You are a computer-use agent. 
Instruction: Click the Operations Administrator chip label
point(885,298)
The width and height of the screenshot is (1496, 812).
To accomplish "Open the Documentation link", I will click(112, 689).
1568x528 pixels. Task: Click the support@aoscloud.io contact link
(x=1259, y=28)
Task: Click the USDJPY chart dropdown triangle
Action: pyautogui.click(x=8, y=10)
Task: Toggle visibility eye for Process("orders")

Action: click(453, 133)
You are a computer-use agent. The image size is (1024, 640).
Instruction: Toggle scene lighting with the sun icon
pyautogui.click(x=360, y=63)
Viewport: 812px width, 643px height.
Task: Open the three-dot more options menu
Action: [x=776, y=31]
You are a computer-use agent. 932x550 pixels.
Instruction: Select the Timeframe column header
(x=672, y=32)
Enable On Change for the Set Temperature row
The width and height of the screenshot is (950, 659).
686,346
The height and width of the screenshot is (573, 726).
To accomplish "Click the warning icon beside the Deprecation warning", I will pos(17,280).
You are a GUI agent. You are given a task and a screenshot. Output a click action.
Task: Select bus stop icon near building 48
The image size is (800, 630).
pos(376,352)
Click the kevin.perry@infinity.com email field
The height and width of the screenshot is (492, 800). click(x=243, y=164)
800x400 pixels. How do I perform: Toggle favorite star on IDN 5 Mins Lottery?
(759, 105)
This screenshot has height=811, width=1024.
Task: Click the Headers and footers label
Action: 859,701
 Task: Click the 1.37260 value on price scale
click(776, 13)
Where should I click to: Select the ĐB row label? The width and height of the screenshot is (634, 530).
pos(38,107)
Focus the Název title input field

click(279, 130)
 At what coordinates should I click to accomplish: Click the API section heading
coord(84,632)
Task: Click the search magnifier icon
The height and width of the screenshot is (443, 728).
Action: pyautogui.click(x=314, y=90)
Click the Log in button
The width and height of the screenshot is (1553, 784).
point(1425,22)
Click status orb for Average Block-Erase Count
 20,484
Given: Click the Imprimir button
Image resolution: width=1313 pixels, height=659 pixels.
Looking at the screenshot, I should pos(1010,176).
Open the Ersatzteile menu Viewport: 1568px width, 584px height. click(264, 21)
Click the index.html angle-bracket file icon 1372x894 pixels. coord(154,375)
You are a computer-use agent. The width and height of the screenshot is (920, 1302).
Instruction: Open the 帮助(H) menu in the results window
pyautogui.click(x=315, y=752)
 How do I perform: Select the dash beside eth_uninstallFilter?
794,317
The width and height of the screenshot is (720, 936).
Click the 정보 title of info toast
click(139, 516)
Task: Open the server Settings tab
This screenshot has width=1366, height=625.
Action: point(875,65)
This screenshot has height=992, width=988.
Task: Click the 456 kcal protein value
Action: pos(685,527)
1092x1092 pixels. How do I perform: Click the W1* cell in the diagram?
----
• _Problem requirements_
Nothing but a number is expected here: the number of lines in the entries that include the word "will".

• _Exercise response_
2